“Beasts of the Southern Wild”

Susan Granger’s review of “Beasts of the Southern Wild” (Fox Searchlight Pictures)

 

     A film festival favorite from Sundance to Cannes, this unlikely story merges “the poetics of an art film with something that feels like ‘Die Hard,’” according to its 29 year-old director Benh Zeitlin.

    Set in a post-Hurricane Katrina Louisiana swampland, the relationship story revolves around an unruly, precocious six year-old African-American girl called Hushpuppy (Quvenzhane Wallis), who lives in a ramshackle hut connected by a long rope to the treehouse shack inhabited by her ailing, alcoholic father, Wink (Dwight Henry). Apparently, her mother “swam away” years earlier. Acutely aware of the concrete levee that separates dry land from their tidal basin, called the Bathtub, Hushpuppy imagines the coming flood in terms of Arctic avalanches, releasing fantastic, prehistoric, boar-like creatures called aurochs.  Even when a ferocious storm destroys her environment, she’s a relentlessly optimistic survivalist, firmly believing that balance is the natural order of the universe.

    Evoking “The Adventures of Huckleberry Finn,” the narrative is presented in Hushpuppy’s poetic voiceover, illuminating with magical realism her wonderment about the brutal, primordial wilderness in which she lives – particularly when she’s on a raft fashioned from an empty truck bed.

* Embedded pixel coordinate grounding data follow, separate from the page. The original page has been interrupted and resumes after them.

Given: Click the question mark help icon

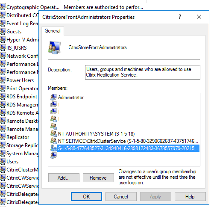Looking at the screenshot, I should coord(180,17).
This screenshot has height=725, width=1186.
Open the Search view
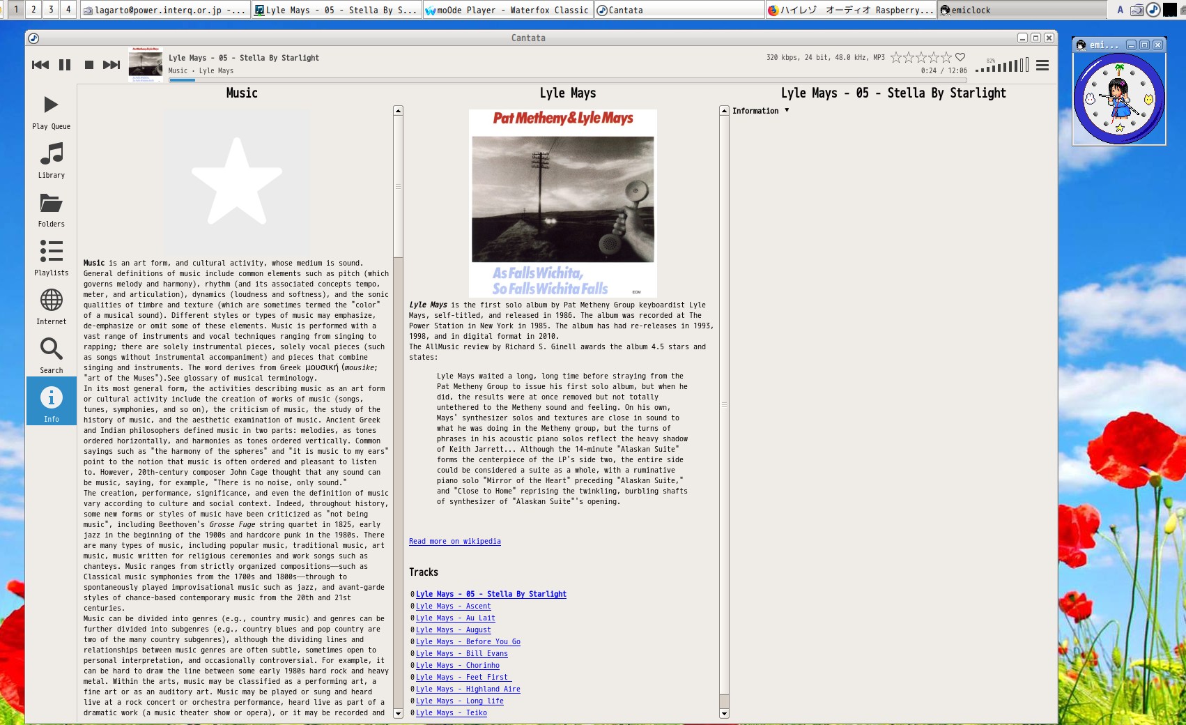click(x=51, y=356)

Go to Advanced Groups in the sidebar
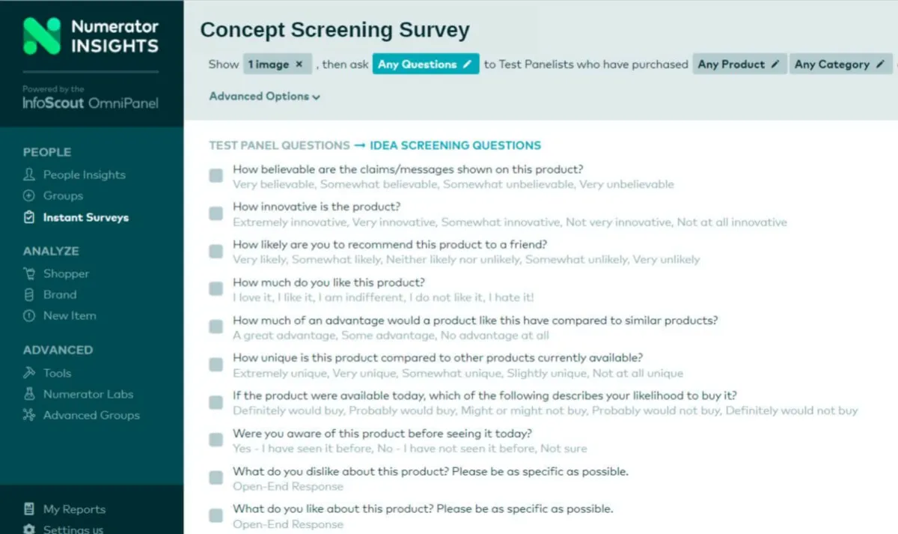(x=91, y=415)
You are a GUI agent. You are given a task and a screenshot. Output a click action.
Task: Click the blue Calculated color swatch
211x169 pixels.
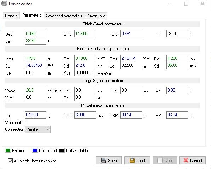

    After meeting as teens at New York’s Young Playwrights’ festival, writer/musician/director Benh Zeitlin and Florida Panhandle native Lucy Alibar developed their concept, based on Alibar’s off-off Broadway play “Juicy and Delicious.”  Originally, the main character was a nine year-old boy but when charismatic Quvenzhane Wallis appeared at an open audition, the part was altered to suit her. Other roles are also played by non-actors, like New Orleans baker Dwight Henry. Their grizzled faces with missing teeth resonate with authenticity.

    A study of w hy people go to the movies concluded that we want to cross the transom of our social universe and enter the lives of people we cannot know in our own neighborhood. That’s what this movie accomplishes, delivering not only knowledge but ideas, which is why it’s significant.

    On the Granger Movie Gauge of 1 to 10, “Beasts of the Southern Wild” is a thrilling, transfixing 10, an evocative, contemporary allegory.